** start of SOURCE PASSAGE **

# raised panel and flat panel bits



## vjeko (Feb 5, 2009)

Hi,
I will need to make some flat panel doors (loose tenon stile/rail + plywood insert - at least that's what I call them  ) and raised panel doors/full wood.

Had a look at bits on axminster in uk and super carbide on ebay
must admit am a bit confused as to what I should buy (eg with back cutter/without / what thickness of wood I can use) - can someone help / recommend something better ?

Also, am looking into router table and something like wood rat - anything special to consider regarding buying/using these bits in either of these ?


----------



## bobj3 (Jan 17, 2006)

HI vjeko

I think you are talking about this type
Mitered Door Frame Router Bits
http://www.mlcswoodworking.com/shopsite_sc/store/html/smarthtml/pages/raised_panel_router_bits2.html

Also see video on the same web page..

=========



vjeko said:


> Hi,
> I will need to make some flat panel doors (loose tenon stile/rail + plywood insert - at least that's what I call them  ) and raised panel doors/full wood.
> 
> Had a look at bits on axminster in uk and super carbide on ebay
> ...


----------



## vjeko (Feb 5, 2009)

Thanks Bob !


----------

** end of SOURCE PASSAGE **
** start of DATA BLOCK **

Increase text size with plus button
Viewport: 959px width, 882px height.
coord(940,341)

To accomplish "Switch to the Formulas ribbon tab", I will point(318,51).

** end of DATA BLOCK **

▶ TASK REQUIREMENTS
Answer these about the forum thread on panel router bits above:
1. Which two places did vjeko check for bits?
2. What type of bits does bobj3 think vjeko is talking about?
3. Besides the bits, what does bobj3 say to look at on the same web page?

▶ EXERCISE ANSWER
1. Axminster in the UK and Super Carbide on eBay
2. Mitered Door Frame Router Bits
3. The video